Finity, Dorsai!
Word count: 711
I read Finity to give John Barnes (of A Million Open Doors fame) a second chance. He hasn’t won me over.
Finity is in the first person past tense, which is always a strike against a story for me. As in most first-person stories, the protagonist never quite gels as a character for me. He has plenty of unpleasant experiences but nothing transformative. At the end of the novel he realizes that he’s just a dull guy who wants to stay home.
But good characterization just gets you insults in this field, so I’ll move on to the science. This is a multiple/parallel universe novel with a twist - some American expatriates are trying to phone home and nobody’s picking up the line. This is where I began to suspect John Barnes of being Australian, since the hero was from New Zealand and, as I told the Mad Chatters, the entire population of the United States was in the cornfield. The ideas here were interesting, but the characters didn’t go particularly deeply into the histories or the science behind them.
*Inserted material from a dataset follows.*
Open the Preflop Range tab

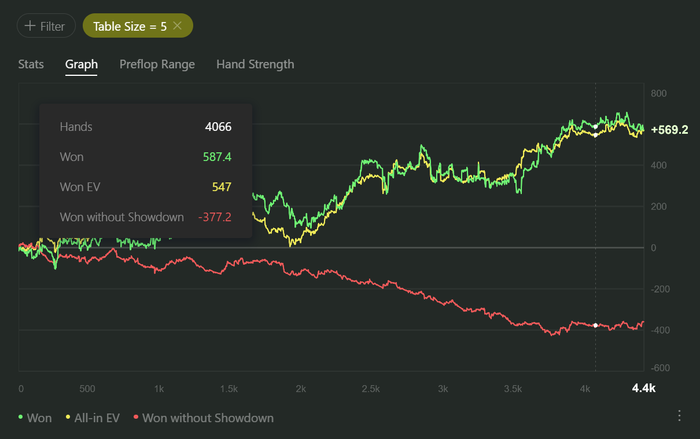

The question of where the US went is neither resolved nor left unresolved. Overall, there’s a lot of material here that fits together in that loose, Golden Age way that you’d think people would be over by now.
And speaking of the Golden Age, I read a classic of military sci-fi, Dorsai! by Gordon R. Dickson, previously mentioned in the context of Wolfling.
I was more interested to see the same eugenic theme to the story than to see what’s now an antique example of the art of military sci-fi.
Nevertheless, the text is clean and light and the resolution neat, though I’m tempted to say it wasn’t foreshadowed enough. The theme, I’ll guess, is the inevitability of both social and individual actions - social for the military side, and individual for the eugenics.